What you do end up with are a bunch of data structures that are getting read and modified and created and removed by a dozen threads in no particular order. You’ve got to do extemely proper multi-threaded programming, which is not easy. You’ve also got to think multi-threaded, as in “With this event, I am going to look at the data I have at a particular instant, without regard to what it was a microsecond earlier, without regard to what just changed it, and without regard to what the 100 threads waiting for me to release the lock are going to do to it. Then I will make my changes based on this even and what I see. Then I am done.”

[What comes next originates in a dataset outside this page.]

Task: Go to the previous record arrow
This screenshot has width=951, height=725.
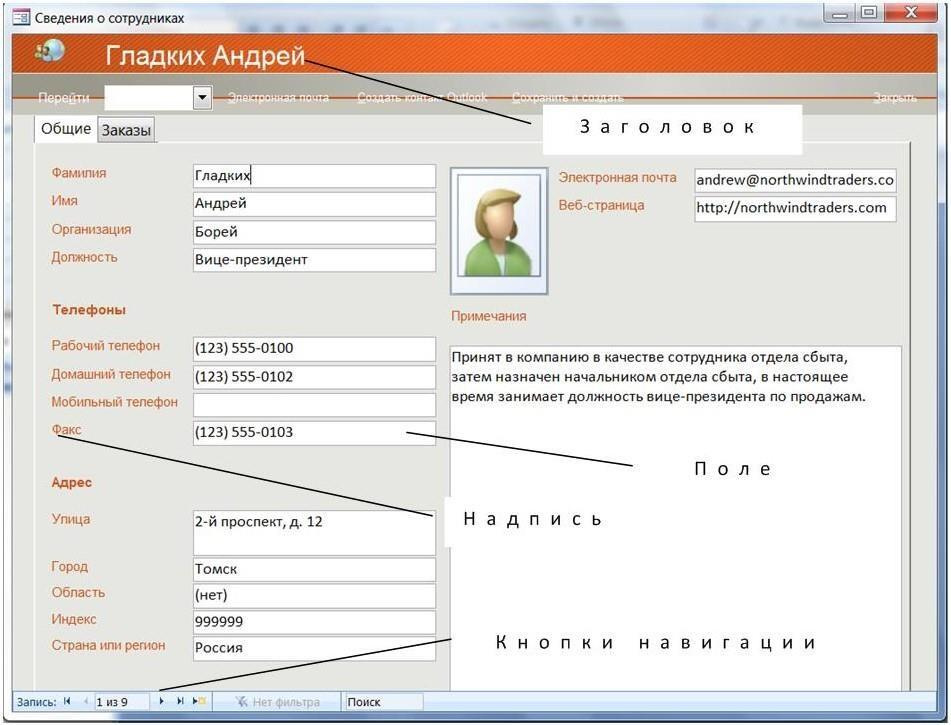Action: pyautogui.click(x=86, y=701)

One thing I find myself doing is scanning for a particular Collection and making sure that both the reference and the collection itself (if not threadsafe) are locked correctly and synchronized correctly with other data. As more events are added, this chore grows. But if I was tracking the relationships between events, that chore would grow a lot faster. Plus sometimes a lot of the locking can be isolated in its own method, actually making the code simpler.
Treating each thread as a completely independent entity is difficult (because of the hard-core multi-threading) but doable. “Scalable” may be the word I’m looking for. Twice as many events take only twice as much work, and maybe only 1.5 times as much. Trying to coordinate more asynchronious events will bury you quickly.